[[ Information provided open ]]
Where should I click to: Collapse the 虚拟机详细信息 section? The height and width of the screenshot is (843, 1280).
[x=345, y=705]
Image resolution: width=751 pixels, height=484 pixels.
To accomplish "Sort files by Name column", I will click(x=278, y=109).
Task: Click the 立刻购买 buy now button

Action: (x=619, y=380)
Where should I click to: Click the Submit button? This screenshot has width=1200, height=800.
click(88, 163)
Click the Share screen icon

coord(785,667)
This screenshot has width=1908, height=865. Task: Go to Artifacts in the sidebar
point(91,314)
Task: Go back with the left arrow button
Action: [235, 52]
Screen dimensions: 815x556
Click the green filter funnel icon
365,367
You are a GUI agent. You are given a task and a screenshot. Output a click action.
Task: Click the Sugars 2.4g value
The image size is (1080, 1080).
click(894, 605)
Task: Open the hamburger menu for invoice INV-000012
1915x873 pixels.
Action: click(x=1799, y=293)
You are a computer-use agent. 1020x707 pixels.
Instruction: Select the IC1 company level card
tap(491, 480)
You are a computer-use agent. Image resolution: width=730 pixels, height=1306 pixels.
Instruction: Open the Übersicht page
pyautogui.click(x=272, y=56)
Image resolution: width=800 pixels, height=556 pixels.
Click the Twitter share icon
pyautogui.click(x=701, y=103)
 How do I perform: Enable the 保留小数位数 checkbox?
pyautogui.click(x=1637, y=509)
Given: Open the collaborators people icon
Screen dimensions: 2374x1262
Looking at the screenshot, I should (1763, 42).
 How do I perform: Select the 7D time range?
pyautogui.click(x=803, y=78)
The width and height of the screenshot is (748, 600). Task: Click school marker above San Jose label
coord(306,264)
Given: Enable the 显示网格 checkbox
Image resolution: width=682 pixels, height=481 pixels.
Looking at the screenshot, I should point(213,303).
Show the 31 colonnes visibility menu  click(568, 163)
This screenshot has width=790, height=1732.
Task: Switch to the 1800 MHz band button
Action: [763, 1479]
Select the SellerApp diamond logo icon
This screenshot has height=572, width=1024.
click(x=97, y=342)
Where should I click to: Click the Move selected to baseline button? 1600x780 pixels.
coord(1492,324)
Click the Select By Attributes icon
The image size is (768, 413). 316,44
[[ Information provided closed ]]
An exact copy of the listing above is needed, so write it out again.

# Exercise answer:
Where should I click to: Collapse the 虚拟机详细信息 section? The height and width of the screenshot is (843, 1280).
[x=345, y=705]
Image resolution: width=751 pixels, height=484 pixels.
To accomplish "Sort files by Name column", I will click(x=278, y=109).
Task: Click the 立刻购买 buy now button

Action: (x=619, y=380)
Where should I click to: Click the Submit button? This screenshot has width=1200, height=800.
click(88, 163)
Click the Share screen icon

coord(785,667)
This screenshot has width=1908, height=865. Task: Go to Artifacts in the sidebar
point(91,314)
Task: Go back with the left arrow button
Action: [235, 52]
Screen dimensions: 815x556
Click the green filter funnel icon
365,367
You are a GUI agent. You are given a task and a screenshot. Output a click action.
Task: Click the Sugars 2.4g value
The image size is (1080, 1080).
click(894, 605)
Task: Open the hamburger menu for invoice INV-000012
1915x873 pixels.
Action: click(x=1799, y=293)
You are a computer-use agent. 1020x707 pixels.
Instruction: Select the IC1 company level card
tap(491, 480)
You are a computer-use agent. Image resolution: width=730 pixels, height=1306 pixels.
Instruction: Open the Übersicht page
pyautogui.click(x=272, y=56)
Image resolution: width=800 pixels, height=556 pixels.
Click the Twitter share icon
pyautogui.click(x=701, y=103)
 How do I perform: Enable the 保留小数位数 checkbox?
pyautogui.click(x=1637, y=509)
Given: Open the collaborators people icon
Screen dimensions: 2374x1262
Looking at the screenshot, I should (1763, 42).
 How do I perform: Select the 7D time range?
pyautogui.click(x=803, y=78)
The width and height of the screenshot is (748, 600). Task: Click school marker above San Jose label
coord(306,264)
Given: Enable the 显示网格 checkbox
Image resolution: width=682 pixels, height=481 pixels.
Looking at the screenshot, I should point(213,303).
Show the 31 colonnes visibility menu  click(568, 163)
This screenshot has width=790, height=1732.
Task: Switch to the 1800 MHz band button
Action: [763, 1479]
Select the SellerApp diamond logo icon
This screenshot has height=572, width=1024.
click(x=97, y=342)
Where should I click to: Click the Move selected to baseline button? 1600x780 pixels.
coord(1492,324)
Click the Select By Attributes icon
The image size is (768, 413). 316,44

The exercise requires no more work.